RECORDS TO PROCESS:
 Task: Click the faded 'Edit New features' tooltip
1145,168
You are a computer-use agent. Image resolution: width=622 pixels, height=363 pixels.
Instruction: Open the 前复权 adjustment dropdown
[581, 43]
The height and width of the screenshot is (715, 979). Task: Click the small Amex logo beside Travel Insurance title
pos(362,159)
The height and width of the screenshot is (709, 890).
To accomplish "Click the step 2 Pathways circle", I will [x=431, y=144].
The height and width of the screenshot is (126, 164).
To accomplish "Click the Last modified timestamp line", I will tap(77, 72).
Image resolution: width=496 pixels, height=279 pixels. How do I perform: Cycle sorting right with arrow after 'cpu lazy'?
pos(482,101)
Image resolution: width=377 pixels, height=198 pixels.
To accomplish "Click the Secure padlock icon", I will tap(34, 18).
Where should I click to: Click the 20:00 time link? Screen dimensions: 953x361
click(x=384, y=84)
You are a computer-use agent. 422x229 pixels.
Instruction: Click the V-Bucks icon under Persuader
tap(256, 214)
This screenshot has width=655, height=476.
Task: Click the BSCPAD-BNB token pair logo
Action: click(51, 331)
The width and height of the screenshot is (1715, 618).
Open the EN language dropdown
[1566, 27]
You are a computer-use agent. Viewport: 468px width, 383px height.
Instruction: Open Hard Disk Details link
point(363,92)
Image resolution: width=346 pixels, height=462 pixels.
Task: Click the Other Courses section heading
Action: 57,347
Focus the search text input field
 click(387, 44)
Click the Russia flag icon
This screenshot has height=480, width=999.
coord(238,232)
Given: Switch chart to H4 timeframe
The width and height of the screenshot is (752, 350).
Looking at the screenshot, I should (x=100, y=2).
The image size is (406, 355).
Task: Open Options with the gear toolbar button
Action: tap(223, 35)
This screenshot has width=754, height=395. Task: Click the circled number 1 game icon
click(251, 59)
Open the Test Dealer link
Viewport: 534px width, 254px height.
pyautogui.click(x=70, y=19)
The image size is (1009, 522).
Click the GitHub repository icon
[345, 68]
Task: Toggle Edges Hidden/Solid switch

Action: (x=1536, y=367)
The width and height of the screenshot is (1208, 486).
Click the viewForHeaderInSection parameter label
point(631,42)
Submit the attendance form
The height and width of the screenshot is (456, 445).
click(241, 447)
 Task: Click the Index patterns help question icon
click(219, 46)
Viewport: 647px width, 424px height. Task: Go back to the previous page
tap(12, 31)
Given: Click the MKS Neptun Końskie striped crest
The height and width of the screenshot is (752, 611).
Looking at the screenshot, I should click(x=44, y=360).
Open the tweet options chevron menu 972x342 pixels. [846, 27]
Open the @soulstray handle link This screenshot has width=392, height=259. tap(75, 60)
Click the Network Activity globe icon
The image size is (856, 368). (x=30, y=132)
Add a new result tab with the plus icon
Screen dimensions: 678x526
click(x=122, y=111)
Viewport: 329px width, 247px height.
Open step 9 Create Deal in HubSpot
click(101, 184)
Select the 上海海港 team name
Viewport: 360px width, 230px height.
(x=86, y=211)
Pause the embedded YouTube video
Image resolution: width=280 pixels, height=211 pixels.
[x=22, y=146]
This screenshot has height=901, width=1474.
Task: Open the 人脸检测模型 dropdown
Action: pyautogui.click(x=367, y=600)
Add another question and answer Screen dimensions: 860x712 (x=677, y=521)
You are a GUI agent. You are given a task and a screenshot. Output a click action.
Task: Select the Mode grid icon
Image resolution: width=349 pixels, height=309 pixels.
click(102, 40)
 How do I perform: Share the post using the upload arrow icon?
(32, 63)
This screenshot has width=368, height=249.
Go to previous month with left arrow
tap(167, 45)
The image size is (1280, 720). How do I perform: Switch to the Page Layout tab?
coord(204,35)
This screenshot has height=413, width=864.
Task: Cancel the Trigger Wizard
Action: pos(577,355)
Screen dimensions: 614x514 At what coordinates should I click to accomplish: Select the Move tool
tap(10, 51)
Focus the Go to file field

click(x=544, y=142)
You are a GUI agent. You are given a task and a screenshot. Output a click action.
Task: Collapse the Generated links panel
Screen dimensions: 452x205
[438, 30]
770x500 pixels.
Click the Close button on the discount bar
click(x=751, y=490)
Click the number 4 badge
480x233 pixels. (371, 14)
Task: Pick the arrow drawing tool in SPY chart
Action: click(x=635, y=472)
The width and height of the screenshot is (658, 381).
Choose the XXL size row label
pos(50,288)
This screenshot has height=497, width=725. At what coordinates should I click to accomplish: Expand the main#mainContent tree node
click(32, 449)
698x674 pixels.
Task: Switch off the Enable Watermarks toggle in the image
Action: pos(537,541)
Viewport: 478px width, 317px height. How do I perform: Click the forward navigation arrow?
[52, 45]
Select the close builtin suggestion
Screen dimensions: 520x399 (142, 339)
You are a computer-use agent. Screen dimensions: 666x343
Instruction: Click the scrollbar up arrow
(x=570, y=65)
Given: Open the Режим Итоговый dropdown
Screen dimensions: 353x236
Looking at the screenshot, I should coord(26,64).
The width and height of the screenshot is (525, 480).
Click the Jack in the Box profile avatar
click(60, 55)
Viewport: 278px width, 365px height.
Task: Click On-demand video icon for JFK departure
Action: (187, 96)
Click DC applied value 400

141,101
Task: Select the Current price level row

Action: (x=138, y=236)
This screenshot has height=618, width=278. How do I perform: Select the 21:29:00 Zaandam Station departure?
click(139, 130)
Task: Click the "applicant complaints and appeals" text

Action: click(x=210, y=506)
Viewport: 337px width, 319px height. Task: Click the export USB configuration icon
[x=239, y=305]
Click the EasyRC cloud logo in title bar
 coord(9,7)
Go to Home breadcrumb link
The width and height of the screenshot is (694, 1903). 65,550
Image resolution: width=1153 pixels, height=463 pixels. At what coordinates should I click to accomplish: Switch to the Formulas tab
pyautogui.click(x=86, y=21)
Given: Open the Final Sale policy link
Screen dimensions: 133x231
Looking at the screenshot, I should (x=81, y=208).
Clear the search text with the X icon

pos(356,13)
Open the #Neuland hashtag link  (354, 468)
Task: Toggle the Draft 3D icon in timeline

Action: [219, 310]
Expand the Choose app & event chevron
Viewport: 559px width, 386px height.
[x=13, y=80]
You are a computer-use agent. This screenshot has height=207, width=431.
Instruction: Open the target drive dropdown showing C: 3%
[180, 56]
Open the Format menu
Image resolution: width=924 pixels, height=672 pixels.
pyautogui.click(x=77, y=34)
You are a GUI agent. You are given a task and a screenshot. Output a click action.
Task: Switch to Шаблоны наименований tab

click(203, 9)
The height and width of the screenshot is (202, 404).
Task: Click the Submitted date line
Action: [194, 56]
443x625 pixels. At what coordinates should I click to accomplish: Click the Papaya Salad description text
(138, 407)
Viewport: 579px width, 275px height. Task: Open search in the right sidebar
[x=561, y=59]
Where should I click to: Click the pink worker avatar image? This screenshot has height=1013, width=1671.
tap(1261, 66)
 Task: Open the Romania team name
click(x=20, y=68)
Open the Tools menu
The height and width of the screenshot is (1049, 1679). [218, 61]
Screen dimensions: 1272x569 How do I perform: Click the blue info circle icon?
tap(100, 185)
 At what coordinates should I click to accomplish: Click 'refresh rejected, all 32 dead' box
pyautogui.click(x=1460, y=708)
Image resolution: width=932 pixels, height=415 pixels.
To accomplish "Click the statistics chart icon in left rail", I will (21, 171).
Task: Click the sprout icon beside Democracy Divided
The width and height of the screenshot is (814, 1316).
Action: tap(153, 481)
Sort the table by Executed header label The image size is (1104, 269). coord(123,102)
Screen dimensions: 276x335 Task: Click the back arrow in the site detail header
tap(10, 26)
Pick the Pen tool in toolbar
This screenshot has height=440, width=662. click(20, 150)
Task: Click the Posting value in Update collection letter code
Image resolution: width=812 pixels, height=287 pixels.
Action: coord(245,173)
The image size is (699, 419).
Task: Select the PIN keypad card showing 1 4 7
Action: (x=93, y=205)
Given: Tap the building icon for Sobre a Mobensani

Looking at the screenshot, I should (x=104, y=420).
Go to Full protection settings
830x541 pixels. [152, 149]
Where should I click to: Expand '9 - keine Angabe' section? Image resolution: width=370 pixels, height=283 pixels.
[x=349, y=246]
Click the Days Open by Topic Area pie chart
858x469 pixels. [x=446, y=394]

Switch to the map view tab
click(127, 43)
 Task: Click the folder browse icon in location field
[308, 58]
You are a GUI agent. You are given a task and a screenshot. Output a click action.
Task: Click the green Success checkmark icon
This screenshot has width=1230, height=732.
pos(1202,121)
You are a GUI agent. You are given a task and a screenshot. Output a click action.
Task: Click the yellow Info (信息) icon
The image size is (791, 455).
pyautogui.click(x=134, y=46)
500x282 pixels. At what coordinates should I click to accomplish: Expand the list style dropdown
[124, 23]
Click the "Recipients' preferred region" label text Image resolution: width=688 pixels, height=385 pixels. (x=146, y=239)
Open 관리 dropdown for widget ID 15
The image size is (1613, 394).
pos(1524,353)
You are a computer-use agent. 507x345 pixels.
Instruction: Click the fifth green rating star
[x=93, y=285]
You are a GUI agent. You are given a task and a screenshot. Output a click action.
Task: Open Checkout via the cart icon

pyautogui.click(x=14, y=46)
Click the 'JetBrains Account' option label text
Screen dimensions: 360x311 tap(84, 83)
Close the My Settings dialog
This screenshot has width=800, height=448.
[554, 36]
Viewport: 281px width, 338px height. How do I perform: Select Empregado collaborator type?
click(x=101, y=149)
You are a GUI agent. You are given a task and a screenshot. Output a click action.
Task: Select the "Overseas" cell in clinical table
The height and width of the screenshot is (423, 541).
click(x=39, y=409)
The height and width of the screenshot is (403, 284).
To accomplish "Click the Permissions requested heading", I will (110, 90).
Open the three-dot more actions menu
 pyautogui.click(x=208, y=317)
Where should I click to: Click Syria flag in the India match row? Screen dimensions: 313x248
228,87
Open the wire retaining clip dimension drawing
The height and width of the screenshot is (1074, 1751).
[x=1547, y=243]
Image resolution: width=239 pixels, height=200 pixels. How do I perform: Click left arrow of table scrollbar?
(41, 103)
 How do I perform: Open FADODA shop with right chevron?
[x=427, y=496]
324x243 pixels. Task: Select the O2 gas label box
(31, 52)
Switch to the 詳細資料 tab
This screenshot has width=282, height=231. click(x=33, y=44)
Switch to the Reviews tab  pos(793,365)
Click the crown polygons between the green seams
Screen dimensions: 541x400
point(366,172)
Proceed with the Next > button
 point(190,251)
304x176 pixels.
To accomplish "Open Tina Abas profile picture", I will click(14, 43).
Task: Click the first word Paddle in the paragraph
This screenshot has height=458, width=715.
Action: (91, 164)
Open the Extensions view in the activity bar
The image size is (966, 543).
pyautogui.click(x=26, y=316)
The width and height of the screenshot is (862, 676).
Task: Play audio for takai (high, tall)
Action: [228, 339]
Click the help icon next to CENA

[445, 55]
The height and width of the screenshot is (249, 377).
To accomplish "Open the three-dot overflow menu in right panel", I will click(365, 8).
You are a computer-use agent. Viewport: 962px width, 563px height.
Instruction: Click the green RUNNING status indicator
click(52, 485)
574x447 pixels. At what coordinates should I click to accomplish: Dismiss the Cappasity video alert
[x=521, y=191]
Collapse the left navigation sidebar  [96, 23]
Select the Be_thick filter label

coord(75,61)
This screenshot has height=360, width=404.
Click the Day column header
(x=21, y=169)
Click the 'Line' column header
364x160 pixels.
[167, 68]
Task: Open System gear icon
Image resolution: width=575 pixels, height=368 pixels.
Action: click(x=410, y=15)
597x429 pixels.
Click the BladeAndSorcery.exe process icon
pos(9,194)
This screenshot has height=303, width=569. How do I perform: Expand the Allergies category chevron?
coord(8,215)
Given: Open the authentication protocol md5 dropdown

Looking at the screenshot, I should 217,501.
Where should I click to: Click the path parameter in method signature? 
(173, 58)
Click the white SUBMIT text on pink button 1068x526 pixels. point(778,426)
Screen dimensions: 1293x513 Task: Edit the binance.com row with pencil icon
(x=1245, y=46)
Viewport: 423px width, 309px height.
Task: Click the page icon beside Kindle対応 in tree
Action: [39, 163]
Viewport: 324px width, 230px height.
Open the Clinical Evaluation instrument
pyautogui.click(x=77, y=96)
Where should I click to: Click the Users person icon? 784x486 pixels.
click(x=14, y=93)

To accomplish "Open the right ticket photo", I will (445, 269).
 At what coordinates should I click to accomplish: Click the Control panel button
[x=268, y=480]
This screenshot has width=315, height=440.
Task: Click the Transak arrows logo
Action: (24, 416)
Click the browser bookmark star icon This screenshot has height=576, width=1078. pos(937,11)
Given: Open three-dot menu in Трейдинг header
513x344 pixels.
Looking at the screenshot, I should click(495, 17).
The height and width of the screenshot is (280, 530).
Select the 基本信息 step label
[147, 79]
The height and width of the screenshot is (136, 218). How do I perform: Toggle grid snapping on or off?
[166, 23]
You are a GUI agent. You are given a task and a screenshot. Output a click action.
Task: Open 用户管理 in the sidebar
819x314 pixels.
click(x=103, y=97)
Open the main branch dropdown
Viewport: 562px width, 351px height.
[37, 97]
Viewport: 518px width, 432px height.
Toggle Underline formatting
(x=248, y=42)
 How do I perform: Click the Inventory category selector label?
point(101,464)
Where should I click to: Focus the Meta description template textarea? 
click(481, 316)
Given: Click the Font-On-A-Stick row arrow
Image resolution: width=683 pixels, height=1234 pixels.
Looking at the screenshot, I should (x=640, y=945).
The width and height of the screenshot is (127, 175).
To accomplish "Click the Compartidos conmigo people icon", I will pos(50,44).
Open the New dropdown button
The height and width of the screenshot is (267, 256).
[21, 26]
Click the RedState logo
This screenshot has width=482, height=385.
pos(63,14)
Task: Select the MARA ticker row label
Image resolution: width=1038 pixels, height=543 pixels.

YOUR INSTRUCTIONS: Of the lines above, retype only those from the line containing "Click the browser" through the line containing "The width and height of the screenshot is (127, 175).", including both, exactly.

RESULT OF THE EXERCISE:
Click the browser bookmark star icon This screenshot has height=576, width=1078. pos(937,11)
Given: Open three-dot menu in Трейдинг header
513x344 pixels.
Looking at the screenshot, I should click(495, 17).
The height and width of the screenshot is (280, 530).
Select the 基本信息 step label
[147, 79]
The height and width of the screenshot is (136, 218). How do I perform: Toggle grid snapping on or off?
[166, 23]
You are a GUI agent. You are given a task and a screenshot. Output a click action.
Task: Open 用户管理 in the sidebar
819x314 pixels.
click(x=103, y=97)
Open the main branch dropdown
Viewport: 562px width, 351px height.
[37, 97]
Viewport: 518px width, 432px height.
Toggle Underline formatting
(x=248, y=42)
 How do I perform: Click the Inventory category selector label?
point(101,464)
Where should I click to: Focus the Meta description template textarea? 
click(481, 316)
Given: Click the Font-On-A-Stick row arrow
Image resolution: width=683 pixels, height=1234 pixels.
Looking at the screenshot, I should (x=640, y=945).
The width and height of the screenshot is (127, 175).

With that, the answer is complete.